#### What you are asked to do
Among the entries that follow, the required portion opens with the line containing "For every named" and closes with the line containing "[button] (902, 31)". Give that portion again exactly, and nothing else.

/---

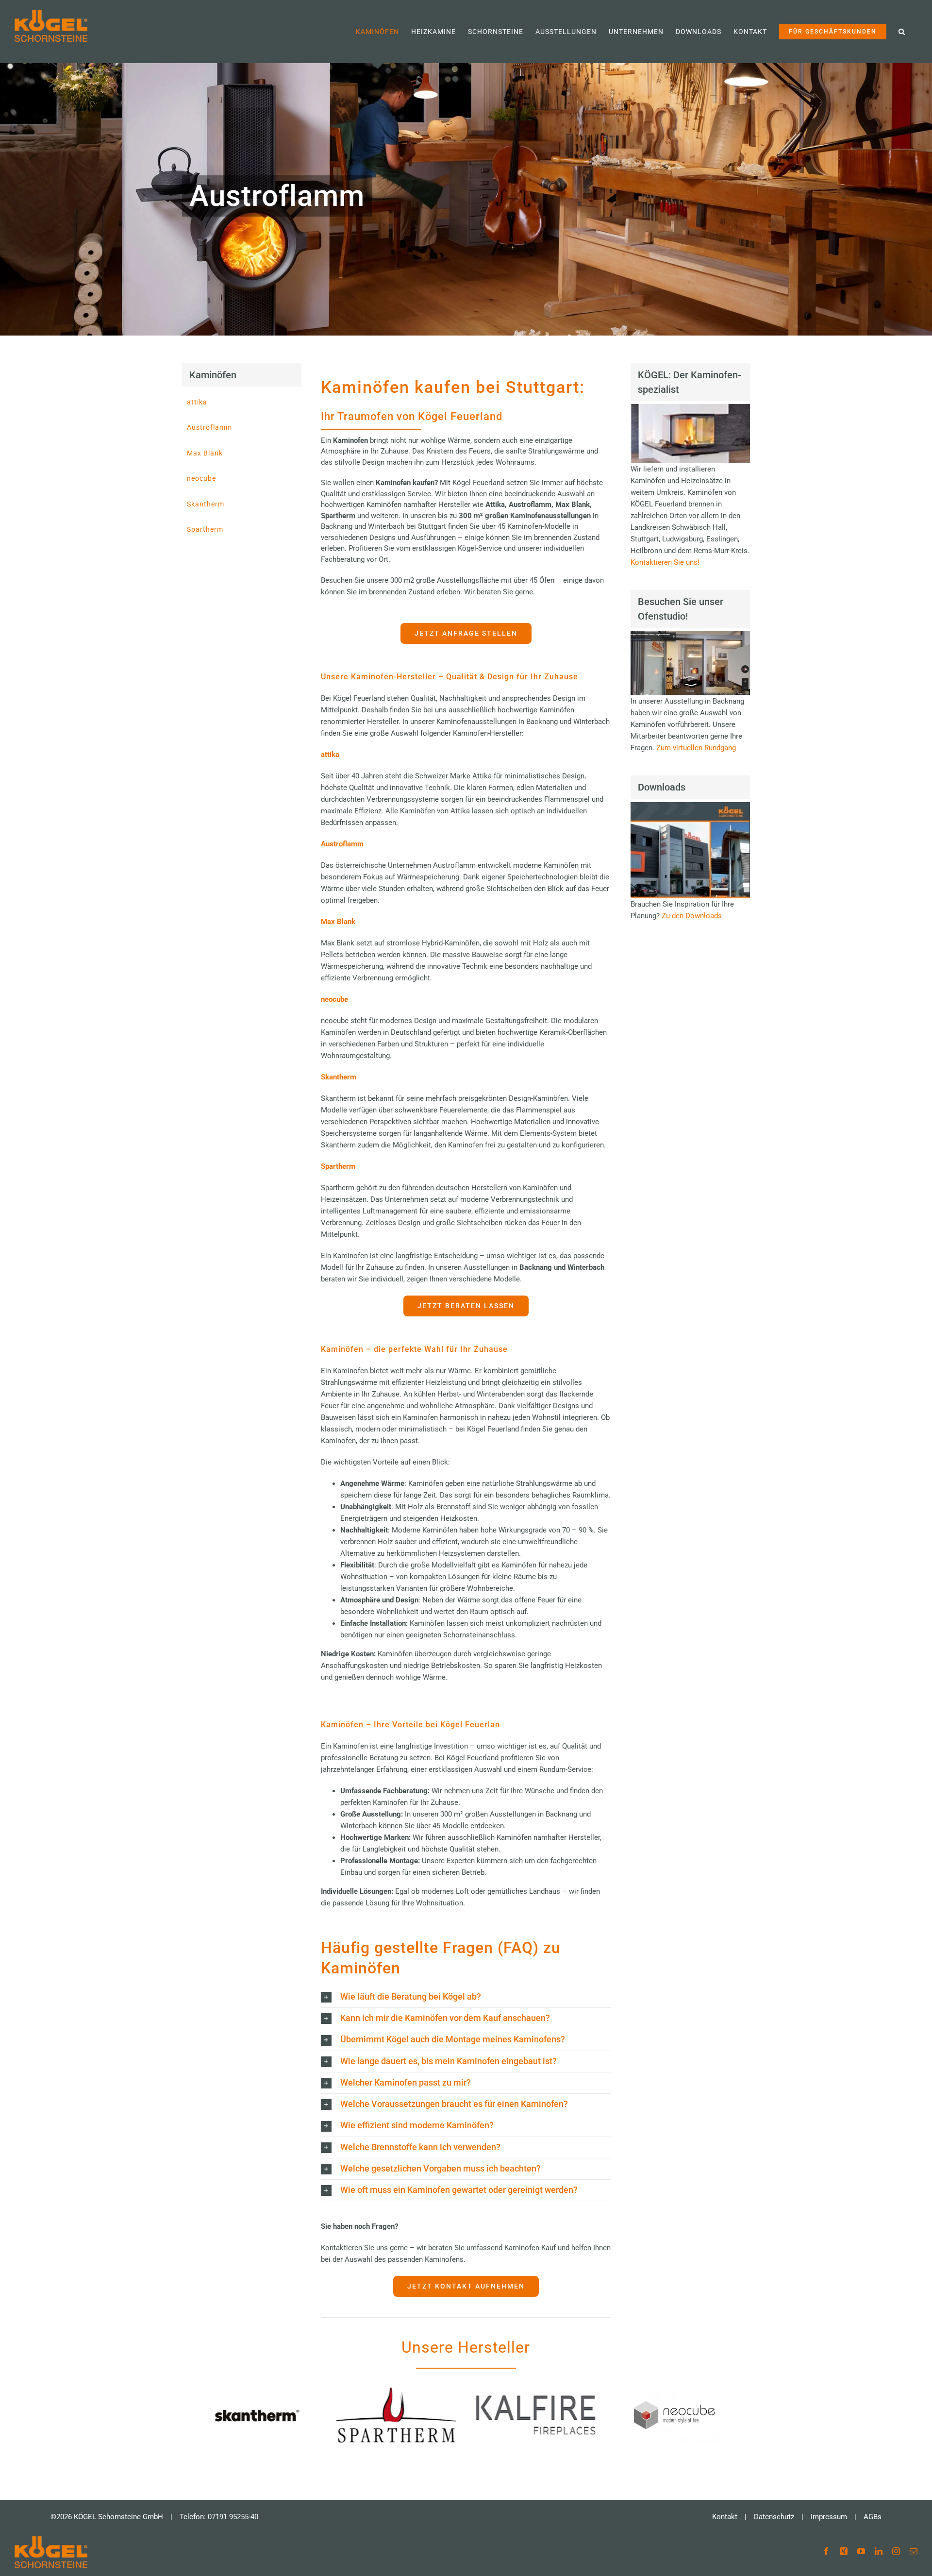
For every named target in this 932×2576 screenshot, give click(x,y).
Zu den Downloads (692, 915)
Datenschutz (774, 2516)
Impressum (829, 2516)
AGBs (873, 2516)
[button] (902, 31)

\---
/---

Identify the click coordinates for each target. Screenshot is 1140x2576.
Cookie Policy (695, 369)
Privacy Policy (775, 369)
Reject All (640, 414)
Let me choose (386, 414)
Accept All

\---

#### Problem solution
For every named target in this 932×2576 screenshot, give click(x,y).
Zu den Downloads (692, 915)
Datenschutz (774, 2516)
Impressum (829, 2516)
AGBs (873, 2516)
[button] (902, 31)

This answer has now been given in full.